O grande escritor de Os trabalhadores do mar não para por aí, avança na criação do mito e atribui a origem dos trezentos, que detiveram por um momento os exércitos de Xerxes, nas Termópilas, a cada um dos açoites do louco rei persa ao Mar Negro. É exatamente esta explicação que nos dá a origem de uma determinada causa, a aitia grega (αἰτία), e que revela o poder de criação do escritor, não se contentando com o estabelecido e fixado. E o faz em versos admiráveis, pelo ritmo marcado do alexandrino e pelo efeito que causam, como aqueles para falar da extensão do exército de Xerxes (II,Le dénombrement):
Dire leurs noms, leurs cris, leurs chants, leurs pas, leur bruit,
Serait vouloir compter les souffles de la nuit;
[...]
Passait pendant sept jours et sept nuits dans les plaines,
Troupeau de combattants aux farouches haleines,
Vaste et terrible, noir comme le Phlégéton,
Et qu’on faisait marcher à grands coups de bâton.
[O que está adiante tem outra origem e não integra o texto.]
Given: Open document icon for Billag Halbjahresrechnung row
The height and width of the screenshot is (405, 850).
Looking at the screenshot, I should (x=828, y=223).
Et ce nuage était de deux millions d’hommes.
A Enumeração
Dizer seus nomes, seus gritos, seus cantos, seus passos, seu barulho,
Seria querer contar os sopros da noite;
[...]
Passava durante sete dias e sete noites nos plainos,
Tropa de combatentes de respirações ofegantes,
Vasta e terrível, negra como o Flegetonte,
E que se fazia marchar a grandes golpes de vergasta.
E esta nuvem era de dois milhões de homens.
Em seu dinamismo, o mito, como uma verdade possível em um determinado momento, pode tornar-se a base de um fato futuramente incontestável. Do mesmo modo, um fato incontestável poderá, pela força da criatividade, se tornar o fundamento de um mito recriado. Que o digam os grandes poetas.